Serco was recently awarded a DWP Universal Credit telephony contract, which the PCS union describes as “a tactical decision made by DWP Executive Team rather than a decision imposed on them by Government,” such is the depth of internalisation for outsourcing.
The party of national defence has also seen the privatisation of elements of the military. Capita reportedly took over the management of 2,000 staff at 53 Ministry of Defence fire stations in the UK and abroad. The party that’s tough on immigration cares about British borders so much that even visa application services are privatised. In 2013, the French firm Teleperformance acquired the Scotland-based TLScontact, which now processes visa applications across the UK.
Sometimes privatisation is particularly distasteful. After the bombings in London in July 2005, the government’s progress review was properly published on the .gov.uk domain, as were the final Coroner’s Inquests. This time, under the alleged patriot Johnson, the inquiry into the Manchester Arena bombing was registered to .org.uk to the German company 1&1 IONOS at an IP address owned by Host Europe GmbH, another German company that describes itself as providing “professional business solutions.”

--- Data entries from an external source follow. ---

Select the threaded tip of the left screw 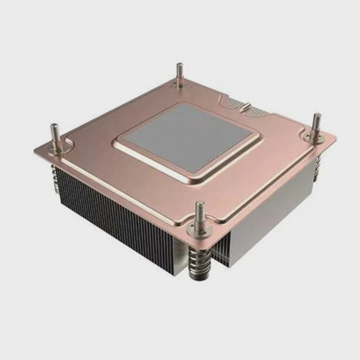(54, 131)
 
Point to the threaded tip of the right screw (316, 120)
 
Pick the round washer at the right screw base (315, 136)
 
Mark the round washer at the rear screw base (180, 86)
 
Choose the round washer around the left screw (56, 147)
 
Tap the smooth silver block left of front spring (180, 255)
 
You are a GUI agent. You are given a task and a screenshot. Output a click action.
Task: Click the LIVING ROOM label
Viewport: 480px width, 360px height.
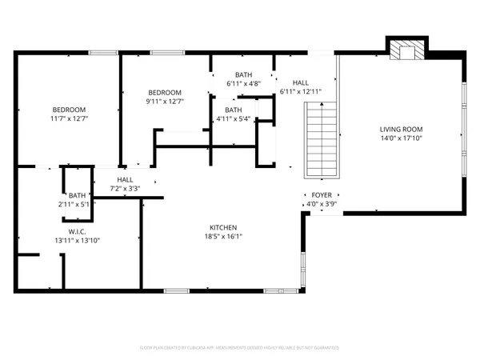(401, 129)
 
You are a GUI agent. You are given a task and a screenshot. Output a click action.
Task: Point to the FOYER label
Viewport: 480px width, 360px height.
(322, 194)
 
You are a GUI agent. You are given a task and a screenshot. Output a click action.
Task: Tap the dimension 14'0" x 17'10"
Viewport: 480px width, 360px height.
(401, 138)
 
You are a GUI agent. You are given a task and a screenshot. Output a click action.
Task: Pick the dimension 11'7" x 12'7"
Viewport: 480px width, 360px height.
(69, 119)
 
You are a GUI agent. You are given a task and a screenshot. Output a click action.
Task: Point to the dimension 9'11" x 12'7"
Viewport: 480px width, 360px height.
(165, 102)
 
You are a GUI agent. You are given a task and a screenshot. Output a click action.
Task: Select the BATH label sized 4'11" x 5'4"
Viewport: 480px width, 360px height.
(234, 110)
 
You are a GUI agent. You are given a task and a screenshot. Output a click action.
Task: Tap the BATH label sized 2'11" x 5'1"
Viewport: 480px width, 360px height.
(77, 195)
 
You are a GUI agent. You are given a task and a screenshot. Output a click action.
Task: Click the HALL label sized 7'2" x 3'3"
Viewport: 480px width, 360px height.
(126, 180)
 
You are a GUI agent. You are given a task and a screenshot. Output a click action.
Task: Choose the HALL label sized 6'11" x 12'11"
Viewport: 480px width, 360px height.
(301, 82)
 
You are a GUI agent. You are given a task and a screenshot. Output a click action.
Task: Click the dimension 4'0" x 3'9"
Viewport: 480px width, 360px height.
(322, 204)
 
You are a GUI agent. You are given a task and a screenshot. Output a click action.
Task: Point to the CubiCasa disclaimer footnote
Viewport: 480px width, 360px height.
(240, 348)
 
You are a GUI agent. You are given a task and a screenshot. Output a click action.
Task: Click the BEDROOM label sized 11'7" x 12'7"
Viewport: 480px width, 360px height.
(69, 110)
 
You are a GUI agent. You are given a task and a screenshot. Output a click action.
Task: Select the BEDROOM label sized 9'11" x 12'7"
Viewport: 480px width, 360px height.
(165, 92)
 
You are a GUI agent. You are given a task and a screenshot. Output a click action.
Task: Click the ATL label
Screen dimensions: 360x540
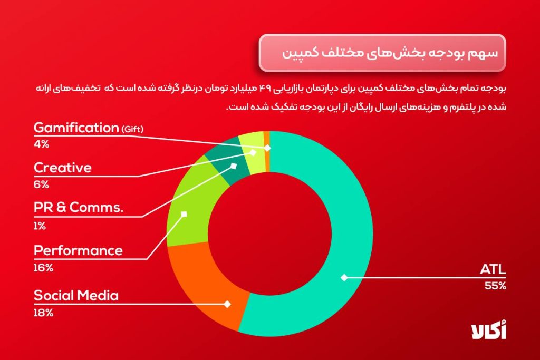(493, 269)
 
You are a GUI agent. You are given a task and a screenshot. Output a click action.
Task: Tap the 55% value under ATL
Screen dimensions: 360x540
(495, 286)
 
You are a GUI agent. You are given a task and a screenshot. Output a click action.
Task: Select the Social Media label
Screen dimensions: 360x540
(76, 296)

All of this matters because YouGov data suggest that the longer services are in private hands, the less people want them put back into public ownership. The NHS is de facto privatised, but not officially, neither are police or the armed forces. Support for public ownership in these sectors is above 80 percent. Yet, the older the industry, the less people care. Around half want energy—which was privatised forty years ago—back in the public sector. Nearly six in ten want water renationalised, yet for the more recently privatised Royal Mail, the percentage is just 65.
This means that as the generations go by and people acclimatise to being “customers” who pay twice for private services, it will be harder for the Labour party to campaign on a platform of renationalisation: if we can move the party back to the left, that is.